Posted Feb 12, 2024 18:49 UTC (Mon) by raven667 (subscriber, #5198) [Link] (3 responses)

> each workload gets its own physical host, possibly running multiple VMs/containers but at the same privilege level

I would add that while this may sound expensive, if you have more than a very small workload, partitioning the VM clusters by security level doesn't really cost much more in hardware, it's the same amount of resources you would have needed to provision anyway, as long as you don't get crazy about defining fine-grained boundaries at the VM level and constrain yourself to broad security risk zones based on the sensitivity of data being processed or the auditability/control of the devices connecting to it.

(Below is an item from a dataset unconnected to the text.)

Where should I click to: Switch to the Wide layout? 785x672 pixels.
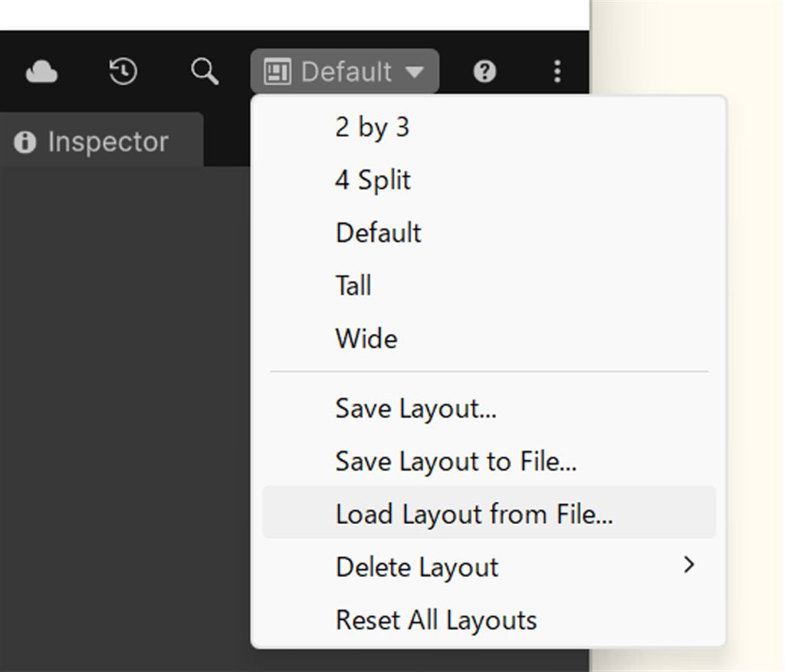tap(366, 339)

Another runc container breakout

Posted Feb 12, 2024 20:30 UTC (Mon) by rgmoore (✭ supporter ✭, #75) [Link] (2 responses)

A lot of this stuff sounds expensive only because we tend to underestimate the cost of a security breach. If you properly account for that cost, making the system more secure by design starts to look more sensible. Until you get to the extreme, security is generally cheaper than insecurity. It's just the cost of insecurity is sporadic, so bad managers pretend it doesn't exist.

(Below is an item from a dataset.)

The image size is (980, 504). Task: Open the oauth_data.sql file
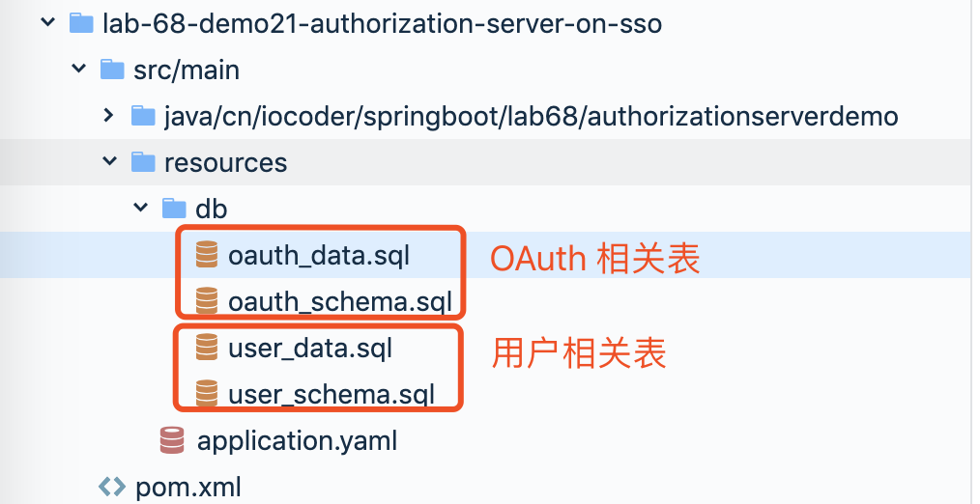point(319,256)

Another runc container breakout

Posted Feb 13, 2024 4:51 UTC (Tue) by marcH (subscriber, #57642) [Link] (1 responses)

> It's just the cost of insecurity is sporadic, so bad managers pretend it doesn't exist.

Same as planes crashing or plane doors blowing off and quality in general. It's very rare so surely you can cut corners here and there and save a fair amount of money.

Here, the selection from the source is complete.